Dive Brief:
- Biogen on Thursday announced plans to create a COVID-19 biobank, into which its employees, who were some of the first people in Massachusetts known to be infected with the new coronavirus, can contribute blood samples and other medical data.
- Employees who contracted the new coronavirus and later recovered from the disease it causes are eligible to contribute to the biobank. So too are their family members and close contacts, regardless of whether they had confirmed cases of COVID-19. The biobank will be run by a consortium that includes Brigham and Women’s Hospital and Massachusetts General Hospital.
- Thursday's announcement comes about two months after a Biogen leadership meeting in Boston that's believed to be one of the earliest "superspreading" events in the United States. The Massachusetts Department of Health attributes 99 of the state's coronaviruses cases to the Biogen meeting. Employees would go on to unknowingly carry the virus to other states as well.
Dive Insight:
A biobank may offer some kind of silver lining around the now-infamous Biogen leadership meeting.

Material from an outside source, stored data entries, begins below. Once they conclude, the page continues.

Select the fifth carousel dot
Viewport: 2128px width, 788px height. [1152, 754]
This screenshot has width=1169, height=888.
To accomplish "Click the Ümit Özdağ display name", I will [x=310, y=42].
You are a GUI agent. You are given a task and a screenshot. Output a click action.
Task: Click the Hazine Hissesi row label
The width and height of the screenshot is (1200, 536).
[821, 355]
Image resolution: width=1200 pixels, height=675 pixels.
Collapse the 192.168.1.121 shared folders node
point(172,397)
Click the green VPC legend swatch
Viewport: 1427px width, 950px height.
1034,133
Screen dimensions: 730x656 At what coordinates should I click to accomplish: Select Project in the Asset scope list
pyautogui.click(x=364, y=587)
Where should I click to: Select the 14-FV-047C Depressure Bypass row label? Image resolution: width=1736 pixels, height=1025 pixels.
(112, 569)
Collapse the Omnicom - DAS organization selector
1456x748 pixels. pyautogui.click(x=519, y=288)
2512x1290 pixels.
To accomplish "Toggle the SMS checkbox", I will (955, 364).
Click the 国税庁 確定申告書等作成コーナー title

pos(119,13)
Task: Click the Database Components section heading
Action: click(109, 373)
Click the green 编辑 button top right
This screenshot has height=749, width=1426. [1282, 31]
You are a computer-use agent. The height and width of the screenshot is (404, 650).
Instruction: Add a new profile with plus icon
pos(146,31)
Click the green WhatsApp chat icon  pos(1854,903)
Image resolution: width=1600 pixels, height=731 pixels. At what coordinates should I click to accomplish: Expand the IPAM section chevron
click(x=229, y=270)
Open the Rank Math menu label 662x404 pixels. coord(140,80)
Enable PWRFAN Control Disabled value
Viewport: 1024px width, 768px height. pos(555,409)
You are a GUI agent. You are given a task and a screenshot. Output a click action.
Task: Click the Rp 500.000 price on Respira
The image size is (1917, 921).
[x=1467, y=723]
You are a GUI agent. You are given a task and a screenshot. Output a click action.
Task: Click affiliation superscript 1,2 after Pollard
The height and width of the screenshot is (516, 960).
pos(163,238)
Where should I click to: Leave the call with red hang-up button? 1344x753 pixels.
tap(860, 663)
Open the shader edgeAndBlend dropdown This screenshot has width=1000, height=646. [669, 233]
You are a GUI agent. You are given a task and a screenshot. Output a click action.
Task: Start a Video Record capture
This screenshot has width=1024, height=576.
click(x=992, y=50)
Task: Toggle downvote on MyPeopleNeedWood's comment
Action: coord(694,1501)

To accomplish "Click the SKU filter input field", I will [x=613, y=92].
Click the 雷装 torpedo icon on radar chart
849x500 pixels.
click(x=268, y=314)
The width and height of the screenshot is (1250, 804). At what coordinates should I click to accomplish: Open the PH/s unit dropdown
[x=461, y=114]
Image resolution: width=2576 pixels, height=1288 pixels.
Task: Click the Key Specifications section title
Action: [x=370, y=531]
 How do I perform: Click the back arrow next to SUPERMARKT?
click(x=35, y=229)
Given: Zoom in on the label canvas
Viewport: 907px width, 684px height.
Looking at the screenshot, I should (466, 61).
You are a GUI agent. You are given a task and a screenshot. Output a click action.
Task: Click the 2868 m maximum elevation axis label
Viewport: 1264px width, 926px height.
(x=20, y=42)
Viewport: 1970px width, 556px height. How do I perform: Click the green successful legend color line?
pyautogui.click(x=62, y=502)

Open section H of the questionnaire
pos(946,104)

Reporting from The Boston Globe and The New York Times details how the event, which hosted around 175 employees, had an outsized effect on the transmission of the novel coronavirus. Attendees went on to spread the virus, known as SARS-CoV-2, into states such as Indiana, North Carolina and Tennessee, which at the time had few to no confirmed cases. One employee hid her symptoms and made it all the way to China before authorities intervened.
Complicating matters further: soon after the leadership meeting, four of Biogen's top executives attended a crowded conference hosted by investment bank Cowen & Co. Two of those executives ended up testing positive for the virus.
Biogen said Thursday it will assist employees who want to contribute to the biobank, which is launching through a partnership between the company, the Broad Institute of MIT and Harvard, and the not-for-profit healthcare system Partners HealthCare.
The Broad Institute is responsible for collecting and de-identifying the blood samples, after which the biobank will provide an anonymous medical and biological dataset that researchers around the world can access as they investigate vaccines and treatments for the virus.
"According to researchers, this unique, clustered group of patients with a common exposure will offer a valuable lens into why some people show signs of disease and others are asymptomatic," Biogen said in a statement Thursday.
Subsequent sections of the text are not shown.